- [Try it]: Please update the entries below, replacing "Find the location of a particular element" with "Locate the specified element" wherever it occurs and leaving everything else unchanged.

- [Exercise data]:
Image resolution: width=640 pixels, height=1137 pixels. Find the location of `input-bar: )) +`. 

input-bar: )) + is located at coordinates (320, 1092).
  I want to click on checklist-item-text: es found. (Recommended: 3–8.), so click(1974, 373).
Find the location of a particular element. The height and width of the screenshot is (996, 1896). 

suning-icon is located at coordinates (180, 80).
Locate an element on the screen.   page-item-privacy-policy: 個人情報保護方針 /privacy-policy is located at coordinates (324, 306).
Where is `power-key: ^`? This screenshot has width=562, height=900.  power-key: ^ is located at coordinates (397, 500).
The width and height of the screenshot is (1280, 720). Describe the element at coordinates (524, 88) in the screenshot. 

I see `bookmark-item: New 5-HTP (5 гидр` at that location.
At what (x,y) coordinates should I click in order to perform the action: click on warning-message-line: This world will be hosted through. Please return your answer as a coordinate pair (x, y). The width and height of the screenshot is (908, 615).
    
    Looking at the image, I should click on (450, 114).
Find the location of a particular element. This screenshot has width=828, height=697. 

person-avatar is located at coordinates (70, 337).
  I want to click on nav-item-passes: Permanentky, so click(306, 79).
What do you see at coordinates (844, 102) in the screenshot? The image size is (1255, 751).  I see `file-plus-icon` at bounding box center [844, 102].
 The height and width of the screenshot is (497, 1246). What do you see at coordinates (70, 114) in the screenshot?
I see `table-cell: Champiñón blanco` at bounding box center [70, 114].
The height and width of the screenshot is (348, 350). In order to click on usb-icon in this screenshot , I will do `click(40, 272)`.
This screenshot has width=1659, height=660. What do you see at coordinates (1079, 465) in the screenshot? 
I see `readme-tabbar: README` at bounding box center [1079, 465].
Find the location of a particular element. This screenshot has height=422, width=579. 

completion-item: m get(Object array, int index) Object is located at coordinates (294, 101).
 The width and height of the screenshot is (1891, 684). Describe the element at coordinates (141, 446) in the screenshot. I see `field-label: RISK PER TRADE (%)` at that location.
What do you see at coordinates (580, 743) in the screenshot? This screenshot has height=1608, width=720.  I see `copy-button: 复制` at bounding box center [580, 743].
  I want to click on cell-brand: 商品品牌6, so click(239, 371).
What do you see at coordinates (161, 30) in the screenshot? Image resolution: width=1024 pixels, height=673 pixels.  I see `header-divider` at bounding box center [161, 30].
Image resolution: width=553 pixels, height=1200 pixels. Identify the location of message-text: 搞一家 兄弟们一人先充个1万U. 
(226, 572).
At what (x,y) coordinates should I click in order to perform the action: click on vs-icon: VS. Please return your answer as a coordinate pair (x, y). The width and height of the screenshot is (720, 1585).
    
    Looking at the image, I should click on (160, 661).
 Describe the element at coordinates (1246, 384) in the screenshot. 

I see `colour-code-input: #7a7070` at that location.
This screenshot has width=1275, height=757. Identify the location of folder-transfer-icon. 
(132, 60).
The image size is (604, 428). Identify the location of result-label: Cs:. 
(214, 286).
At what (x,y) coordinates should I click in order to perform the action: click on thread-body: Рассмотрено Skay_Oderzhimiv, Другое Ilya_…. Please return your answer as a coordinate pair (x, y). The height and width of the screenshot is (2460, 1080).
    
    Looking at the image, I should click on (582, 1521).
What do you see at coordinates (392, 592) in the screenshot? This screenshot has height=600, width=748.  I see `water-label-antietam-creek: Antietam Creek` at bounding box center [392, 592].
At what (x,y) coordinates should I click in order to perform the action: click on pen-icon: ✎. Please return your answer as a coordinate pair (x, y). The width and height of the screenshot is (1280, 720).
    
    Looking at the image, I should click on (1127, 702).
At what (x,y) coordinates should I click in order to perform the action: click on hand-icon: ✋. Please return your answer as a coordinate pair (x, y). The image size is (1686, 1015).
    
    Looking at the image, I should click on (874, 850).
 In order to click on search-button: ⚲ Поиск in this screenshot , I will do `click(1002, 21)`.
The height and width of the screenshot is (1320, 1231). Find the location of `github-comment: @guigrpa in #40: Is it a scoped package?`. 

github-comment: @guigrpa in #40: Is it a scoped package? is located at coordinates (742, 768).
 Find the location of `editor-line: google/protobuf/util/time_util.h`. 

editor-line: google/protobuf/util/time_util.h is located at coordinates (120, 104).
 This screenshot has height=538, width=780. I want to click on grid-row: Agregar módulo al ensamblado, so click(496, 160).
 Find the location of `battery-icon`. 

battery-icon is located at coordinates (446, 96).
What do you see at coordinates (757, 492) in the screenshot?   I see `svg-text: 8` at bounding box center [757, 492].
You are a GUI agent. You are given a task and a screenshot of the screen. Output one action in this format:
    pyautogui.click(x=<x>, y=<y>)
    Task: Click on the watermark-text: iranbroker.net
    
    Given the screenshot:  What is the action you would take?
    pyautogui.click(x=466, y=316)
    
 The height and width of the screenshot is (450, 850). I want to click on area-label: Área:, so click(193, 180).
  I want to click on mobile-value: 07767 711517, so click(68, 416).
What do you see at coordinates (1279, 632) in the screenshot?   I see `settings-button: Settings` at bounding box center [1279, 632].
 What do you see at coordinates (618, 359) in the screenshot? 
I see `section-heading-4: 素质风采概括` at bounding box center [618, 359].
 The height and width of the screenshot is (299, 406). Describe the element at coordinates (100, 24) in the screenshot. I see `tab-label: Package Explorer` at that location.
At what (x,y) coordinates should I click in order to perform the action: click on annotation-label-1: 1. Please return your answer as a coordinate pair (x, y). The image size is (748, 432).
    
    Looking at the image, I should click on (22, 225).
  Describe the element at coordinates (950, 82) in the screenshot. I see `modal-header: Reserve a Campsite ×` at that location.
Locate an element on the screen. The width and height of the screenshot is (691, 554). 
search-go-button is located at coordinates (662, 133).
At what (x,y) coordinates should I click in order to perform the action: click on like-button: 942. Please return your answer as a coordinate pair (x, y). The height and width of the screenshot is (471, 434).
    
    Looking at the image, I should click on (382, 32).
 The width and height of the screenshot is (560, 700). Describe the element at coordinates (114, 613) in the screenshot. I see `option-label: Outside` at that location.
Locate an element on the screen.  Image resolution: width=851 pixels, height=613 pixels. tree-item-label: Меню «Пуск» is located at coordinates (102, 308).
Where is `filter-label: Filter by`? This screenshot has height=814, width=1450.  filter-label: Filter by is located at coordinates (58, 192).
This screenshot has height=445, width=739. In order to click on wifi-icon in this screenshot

- [Result of this task]:
Image resolution: width=640 pixels, height=1137 pixels. Find the location of `input-bar: )) +`. 

input-bar: )) + is located at coordinates (320, 1092).
  I want to click on checklist-item-text: es found. (Recommended: 3–8.), so click(1974, 373).
Locate the specified element. The height and width of the screenshot is (996, 1896). 

suning-icon is located at coordinates (180, 80).
Locate an element on the screen.   page-item-privacy-policy: 個人情報保護方針 /privacy-policy is located at coordinates (324, 306).
Where is `power-key: ^`? This screenshot has width=562, height=900.  power-key: ^ is located at coordinates (397, 500).
The width and height of the screenshot is (1280, 720). Describe the element at coordinates (524, 88) in the screenshot. 

I see `bookmark-item: New 5-HTP (5 гидр` at that location.
At what (x,y) coordinates should I click in order to perform the action: click on warning-message-line: This world will be hosted through. Please return your answer as a coordinate pair (x, y). The width and height of the screenshot is (908, 615).
    
    Looking at the image, I should click on (450, 114).
Locate the specified element. This screenshot has width=828, height=697. 

person-avatar is located at coordinates (70, 337).
  I want to click on nav-item-passes: Permanentky, so click(306, 79).
What do you see at coordinates (844, 102) in the screenshot? The image size is (1255, 751).  I see `file-plus-icon` at bounding box center [844, 102].
 The height and width of the screenshot is (497, 1246). What do you see at coordinates (70, 114) in the screenshot?
I see `table-cell: Champiñón blanco` at bounding box center [70, 114].
The height and width of the screenshot is (348, 350). In order to click on usb-icon in this screenshot , I will do `click(40, 272)`.
This screenshot has width=1659, height=660. What do you see at coordinates (1079, 465) in the screenshot? 
I see `readme-tabbar: README` at bounding box center [1079, 465].
Locate the specified element. This screenshot has height=422, width=579. 

completion-item: m get(Object array, int index) Object is located at coordinates (294, 101).
 The width and height of the screenshot is (1891, 684). Describe the element at coordinates (141, 446) in the screenshot. I see `field-label: RISK PER TRADE (%)` at that location.
What do you see at coordinates (580, 743) in the screenshot? This screenshot has height=1608, width=720.  I see `copy-button: 复制` at bounding box center [580, 743].
  I want to click on cell-brand: 商品品牌6, so click(239, 371).
What do you see at coordinates (161, 30) in the screenshot? Image resolution: width=1024 pixels, height=673 pixels.  I see `header-divider` at bounding box center [161, 30].
Image resolution: width=553 pixels, height=1200 pixels. Identify the location of message-text: 搞一家 兄弟们一人先充个1万U. 
(226, 572).
At what (x,y) coordinates should I click in order to perform the action: click on vs-icon: VS. Please return your answer as a coordinate pair (x, y). The width and height of the screenshot is (720, 1585).
    
    Looking at the image, I should click on (160, 661).
 Describe the element at coordinates (1246, 384) in the screenshot. 

I see `colour-code-input: #7a7070` at that location.
This screenshot has width=1275, height=757. Identify the location of folder-transfer-icon. 
(132, 60).
The image size is (604, 428). Identify the location of result-label: Cs:. 
(214, 286).
At what (x,y) coordinates should I click in order to perform the action: click on thread-body: Рассмотрено Skay_Oderzhimiv, Другое Ilya_…. Please return your answer as a coordinate pair (x, y). The height and width of the screenshot is (2460, 1080).
    
    Looking at the image, I should click on (582, 1521).
What do you see at coordinates (392, 592) in the screenshot? This screenshot has height=600, width=748.  I see `water-label-antietam-creek: Antietam Creek` at bounding box center [392, 592].
At what (x,y) coordinates should I click in order to perform the action: click on pen-icon: ✎. Please return your answer as a coordinate pair (x, y). The width and height of the screenshot is (1280, 720).
    
    Looking at the image, I should click on (1127, 702).
At what (x,y) coordinates should I click in order to perform the action: click on hand-icon: ✋. Please return your answer as a coordinate pair (x, y). The image size is (1686, 1015).
    
    Looking at the image, I should click on (874, 850).
 In order to click on search-button: ⚲ Поиск in this screenshot , I will do `click(1002, 21)`.
The height and width of the screenshot is (1320, 1231). Find the location of `github-comment: @guigrpa in #40: Is it a scoped package?`. 

github-comment: @guigrpa in #40: Is it a scoped package? is located at coordinates (742, 768).
 Find the location of `editor-line: google/protobuf/util/time_util.h`. 

editor-line: google/protobuf/util/time_util.h is located at coordinates (120, 104).
 This screenshot has height=538, width=780. I want to click on grid-row: Agregar módulo al ensamblado, so click(496, 160).
 Find the location of `battery-icon`. 

battery-icon is located at coordinates (446, 96).
What do you see at coordinates (757, 492) in the screenshot?   I see `svg-text: 8` at bounding box center [757, 492].
You are a GUI agent. You are given a task and a screenshot of the screen. Output one action in this format:
    pyautogui.click(x=<x>, y=<y>)
    Task: Click on the watermark-text: iranbroker.net
    
    Given the screenshot:  What is the action you would take?
    pyautogui.click(x=466, y=316)
    
 The height and width of the screenshot is (450, 850). I want to click on area-label: Área:, so click(193, 180).
  I want to click on mobile-value: 07767 711517, so click(68, 416).
What do you see at coordinates (1279, 632) in the screenshot?   I see `settings-button: Settings` at bounding box center [1279, 632].
 What do you see at coordinates (618, 359) in the screenshot? 
I see `section-heading-4: 素质风采概括` at bounding box center [618, 359].
 The height and width of the screenshot is (299, 406). Describe the element at coordinates (100, 24) in the screenshot. I see `tab-label: Package Explorer` at that location.
At what (x,y) coordinates should I click in order to perform the action: click on annotation-label-1: 1. Please return your answer as a coordinate pair (x, y). The image size is (748, 432).
    
    Looking at the image, I should click on (22, 225).
  Describe the element at coordinates (950, 82) in the screenshot. I see `modal-header: Reserve a Campsite ×` at that location.
Locate an element on the screen. The width and height of the screenshot is (691, 554). 
search-go-button is located at coordinates (662, 133).
At what (x,y) coordinates should I click in order to perform the action: click on like-button: 942. Please return your answer as a coordinate pair (x, y). The height and width of the screenshot is (471, 434).
    
    Looking at the image, I should click on (382, 32).
 The width and height of the screenshot is (560, 700). Describe the element at coordinates (114, 613) in the screenshot. I see `option-label: Outside` at that location.
Locate an element on the screen.  Image resolution: width=851 pixels, height=613 pixels. tree-item-label: Меню «Пуск» is located at coordinates (102, 308).
Where is `filter-label: Filter by`? This screenshot has height=814, width=1450.  filter-label: Filter by is located at coordinates (58, 192).
This screenshot has height=445, width=739. In order to click on wifi-icon in this screenshot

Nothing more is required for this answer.